Getting started with Iceberg Topics on Redpanda BYOC

Unlock data lake interoperability, greater streaming scale, and fully automated cluster lifecycles

Tyler Rockwood

Matt Schumpert

May 13, 2025

CopIED!

Apache Iceberg™ has emerged as the default open standard for large-scale analytics table formats thanks to its powerful capabilities, including schema evolution, time travel queries, ACID transactions, and high performance at petabyte scale. Its open architecture, broad ecosystem support, and compatibility with engines like Spark, Trino, Flink, and now Apache Kafka^®-native platforms like Redpanda, make it the go-to for modern data infrastructure teams seeking scalable, reliable, and future-proof data lakehouse architectures.
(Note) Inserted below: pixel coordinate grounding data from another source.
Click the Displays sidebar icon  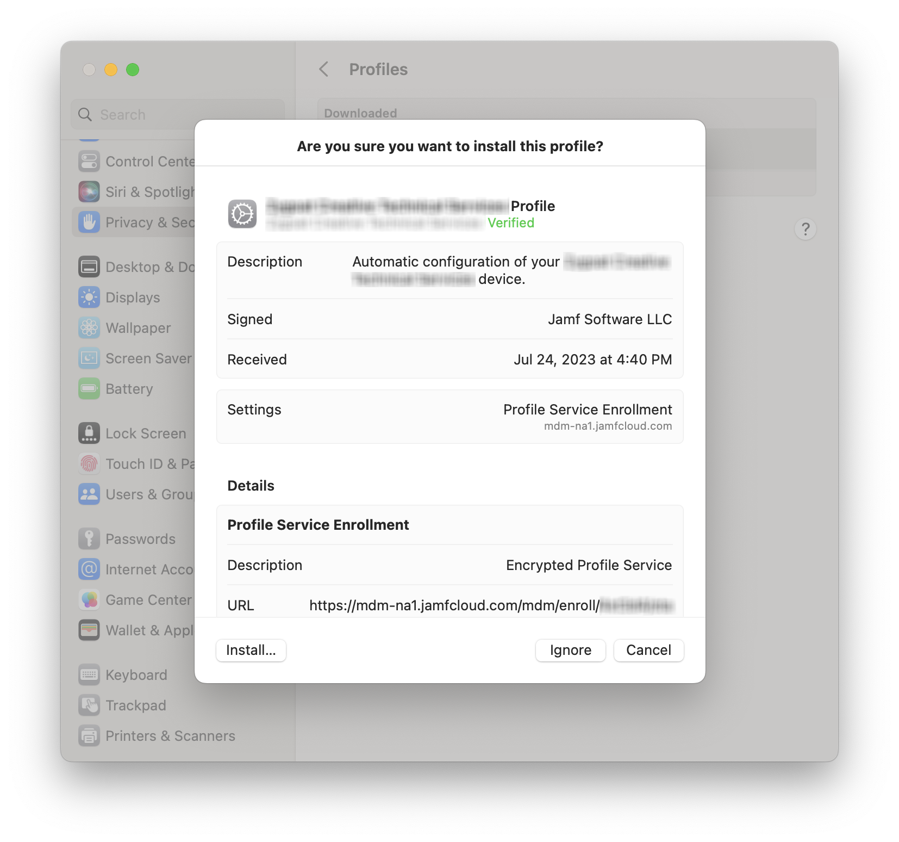tap(89, 298)
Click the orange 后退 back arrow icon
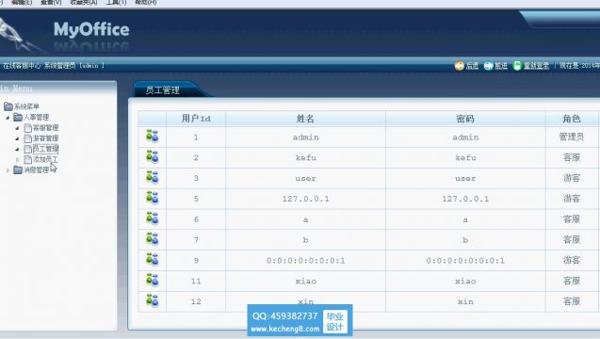 coord(460,66)
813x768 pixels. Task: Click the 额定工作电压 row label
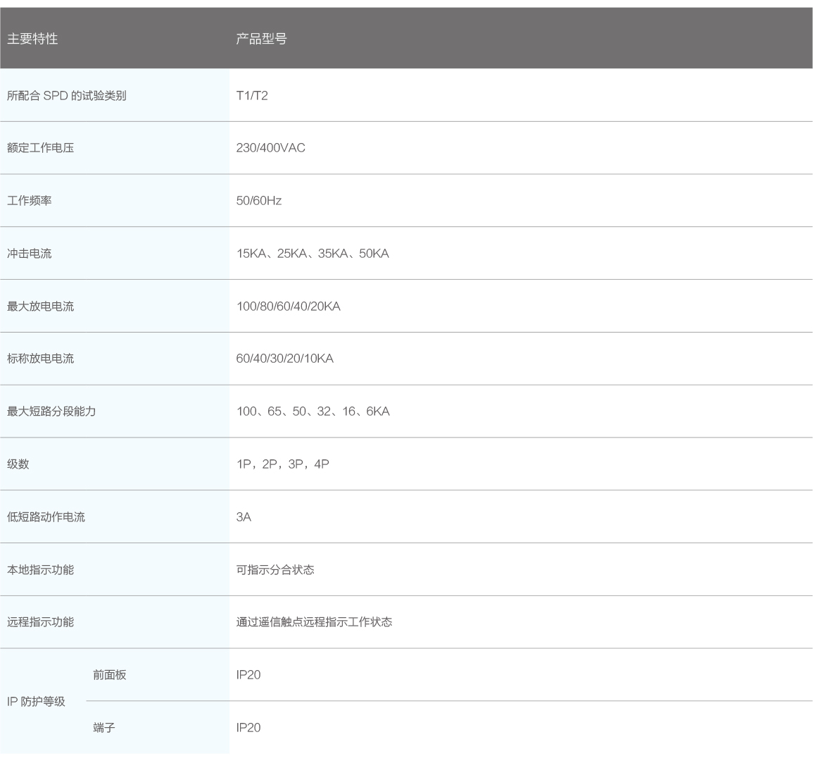tap(40, 148)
In Redpanda 25.1, we proudly delivered an industry-first: a Kafka-Iceberg streaming data solution, Iceberg Topics, available on multiple clouds, AWS, Azure, and GCP. In this post, we show you how easy it is to get up and running with Iceberg Topics on BYOC.

For more product updates, check what's new in Redpanda Cloud in our docs!

Redpanda Iceberg Topics beta for BYOC

We recently introduced Iceberg Topics in Redpanda 25.1, giving users a fast, simple, and cost-efficient way to automatically store Kafka topics directly in open table formats like Iceberg. Now, we’re extending those benefits to Redpanda Cloud with a beta for BYOC customers.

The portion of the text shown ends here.